'You are part of my existence, part of myself. You have been in every line I have ever read, since I first came here, the rough common boy whose poor heart you wounded even then. You have been in every prospect I have ever seen since--on the river, on the sails of the ships, on the marshes, in the clouds, in the light, in the darkness, in the wind, in the woods, in the sea, in the streets. You have been the embodiment of every graceful fancy that my mind has ever become acquainted with. The stones of which the strongest London buildings are made, are not more real, or more impossible to be displaced by your hands, than your presence and influence have been to me, there and everywhere, and will be. Estella, to the last hour of my life, you cannot choose but remain part of my character, part of the little good in me, part of the evil. But, in this separation I associate you only with the good, and I will faithfully hold you to that always, for you must have done me far more good than harm, let me feel now what sharp distress I may. O God bless you, God forgive you!'Of the many things that could be said about this passage, I'll just point to the way Pip's impassioned speech associates Estella with the evocative landscape he describes to us much earlier in the novel, the horizontal lines broken only by the beacon and the gibbet--symbols that seemed to oppose hope and death, beauty and despair, love and crime, Estella and Magwitch--oppositions that by Volume 3 have proved not just illusory but dangerously so, as Pip now sees. Contemporary novelists are often described as "Dickensian," usually for writing long, diffuse novels with lots of plots and characters and a bit more emotional exhibitionism than is the norm in 'serious' fiction. I rarely think they deserve the label, because to me it's moments such as this one, combining dense symbolic allusiveness, rhythmic and evocative language, high sentiment, and urgent moral appeal--all bordering on the excessive, even ridiculous, but, at their best, not collapsing into it--that distinguish Dickens from other novelists. I'm not sure any modern novelist takes such risks.

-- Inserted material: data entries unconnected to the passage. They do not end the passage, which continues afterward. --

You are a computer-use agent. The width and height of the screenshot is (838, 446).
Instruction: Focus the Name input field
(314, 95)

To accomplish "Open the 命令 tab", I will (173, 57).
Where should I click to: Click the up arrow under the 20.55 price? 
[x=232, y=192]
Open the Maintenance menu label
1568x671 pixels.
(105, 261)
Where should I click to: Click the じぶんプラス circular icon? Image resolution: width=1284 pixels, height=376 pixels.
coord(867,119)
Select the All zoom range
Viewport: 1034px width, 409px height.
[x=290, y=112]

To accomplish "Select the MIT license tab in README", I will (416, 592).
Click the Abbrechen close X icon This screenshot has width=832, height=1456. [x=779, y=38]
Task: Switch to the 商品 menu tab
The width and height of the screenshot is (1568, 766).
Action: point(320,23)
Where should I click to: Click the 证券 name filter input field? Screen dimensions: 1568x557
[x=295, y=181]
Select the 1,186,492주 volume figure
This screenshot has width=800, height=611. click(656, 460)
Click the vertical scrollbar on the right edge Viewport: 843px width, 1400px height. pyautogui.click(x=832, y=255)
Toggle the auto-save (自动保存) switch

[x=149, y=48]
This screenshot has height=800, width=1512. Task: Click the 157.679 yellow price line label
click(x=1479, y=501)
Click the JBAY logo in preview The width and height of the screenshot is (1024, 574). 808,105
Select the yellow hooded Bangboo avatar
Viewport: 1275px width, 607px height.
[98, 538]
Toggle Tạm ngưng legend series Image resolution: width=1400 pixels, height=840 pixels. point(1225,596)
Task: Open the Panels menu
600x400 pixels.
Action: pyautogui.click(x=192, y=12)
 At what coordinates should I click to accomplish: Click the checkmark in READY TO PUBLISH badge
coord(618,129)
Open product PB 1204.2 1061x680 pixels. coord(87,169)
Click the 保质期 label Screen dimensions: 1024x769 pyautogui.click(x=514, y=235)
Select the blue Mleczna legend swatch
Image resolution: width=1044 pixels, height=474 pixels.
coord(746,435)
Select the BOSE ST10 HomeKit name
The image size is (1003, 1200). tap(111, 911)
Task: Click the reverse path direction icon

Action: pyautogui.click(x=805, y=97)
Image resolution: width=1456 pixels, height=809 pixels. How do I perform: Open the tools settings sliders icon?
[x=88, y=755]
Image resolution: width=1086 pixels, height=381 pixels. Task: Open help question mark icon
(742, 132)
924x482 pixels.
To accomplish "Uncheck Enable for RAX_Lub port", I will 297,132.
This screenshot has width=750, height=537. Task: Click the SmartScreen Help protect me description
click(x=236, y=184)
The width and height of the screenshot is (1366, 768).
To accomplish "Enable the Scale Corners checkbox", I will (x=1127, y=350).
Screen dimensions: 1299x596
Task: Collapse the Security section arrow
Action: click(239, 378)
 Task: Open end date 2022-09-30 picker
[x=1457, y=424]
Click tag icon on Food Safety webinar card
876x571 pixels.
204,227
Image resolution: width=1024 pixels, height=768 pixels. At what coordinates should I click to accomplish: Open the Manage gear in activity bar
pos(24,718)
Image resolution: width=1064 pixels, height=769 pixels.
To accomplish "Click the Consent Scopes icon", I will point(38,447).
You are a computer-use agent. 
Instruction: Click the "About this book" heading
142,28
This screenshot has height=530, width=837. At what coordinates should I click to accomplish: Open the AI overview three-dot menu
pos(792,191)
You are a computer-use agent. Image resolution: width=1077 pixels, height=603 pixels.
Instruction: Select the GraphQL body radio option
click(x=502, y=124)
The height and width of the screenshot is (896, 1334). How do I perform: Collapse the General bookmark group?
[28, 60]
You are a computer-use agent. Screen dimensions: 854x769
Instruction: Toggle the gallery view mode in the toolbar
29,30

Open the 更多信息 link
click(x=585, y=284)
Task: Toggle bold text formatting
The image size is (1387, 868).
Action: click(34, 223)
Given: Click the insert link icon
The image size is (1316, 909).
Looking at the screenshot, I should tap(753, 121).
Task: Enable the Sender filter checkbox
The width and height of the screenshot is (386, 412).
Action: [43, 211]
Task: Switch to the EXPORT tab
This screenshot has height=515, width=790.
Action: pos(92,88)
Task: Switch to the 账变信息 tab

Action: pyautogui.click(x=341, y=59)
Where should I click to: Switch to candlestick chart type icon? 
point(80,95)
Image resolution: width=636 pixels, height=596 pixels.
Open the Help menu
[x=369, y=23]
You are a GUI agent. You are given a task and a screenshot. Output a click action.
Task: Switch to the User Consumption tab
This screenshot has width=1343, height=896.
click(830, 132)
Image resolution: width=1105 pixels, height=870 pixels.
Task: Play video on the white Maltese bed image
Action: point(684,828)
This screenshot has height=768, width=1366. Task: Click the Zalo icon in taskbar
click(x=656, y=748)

In what ecstasy of unhappiness I got those broken words out of myself, I don't know. The rhapsody welled up within me, like blood from a wound, and gushed out. I held her hand to my lips some lingering moments, and so I left her. But ever afterwards, I remembered--and soon afterwards with stronger reason--that while Estella looked at me merely with incredulous wonder, the spectral figure of Miss Havisham, her hand still covering her heart, seemed all resolved into a ghastly stare of pity and remorse. (Vol. 3 Chapter V)
2. Victorian Women Writers. Here it's week 1 of Jane Eyre. Perhaps the greatest challenge here is trying to approach the novel in any fresh way, given not just how familiar it is to me after many readings, but also how dense is the accretion of criticism around it. Just selecting a handful of critical articles to assign was an incredibly fraught process: at this point, what are the most important things to be known or said about it? So much of the discussion, too, is ultimately all about us, the critics, and how what we have seen in this novel, how we have read it, reflects our own assumptions or desires about literature, feminism, romance, realism, narration. And how to find something new to say? Find something that others have neglected or misunderstood, point out what this tells us about those other readings, and posit your own, corrective analysis. You thought it was a happy ending? Think again! Rochester's still a patriarch, Ferndean is unhealthy, Adele is exiled, it's really a revenge story, Jane's narrative strategies undermine what she appears to be saying about living 'happily ever after.' The key to the novel's themes or politics is not Jane but Bertha, or Grace Poole, or Bessie. Miss Temple is barely an improvement on Brocklehurst. Bertha is Jane's repressed double, or is she the oppressed Other? You thought the novel was a woman's (or a woman writer's) declaration of independence--look how you failed to see that version of feminism as complicit with racist exclusion, or reliant on imperialism. Or, look how you have subjugated the novel to your own theory about race or empire. And on and on it goes. It's not that I don't find some of these readings interest or compelling, but after a while, it starts to seem odd that one book should attract such a weight of other people's ideas, should stand for so many things. While recognizing that there can be no such thing as "just" reading the novel (any more than what I've said above is "just" about Great Expectations "itself" in some transparent way), I do find myself thinking that, especially in some of the more 'suspicious' readings, those that go most determinedly against the grain, we have left the novel behind, refusing, as Denis Donoghue says about another text, to let it have its theme.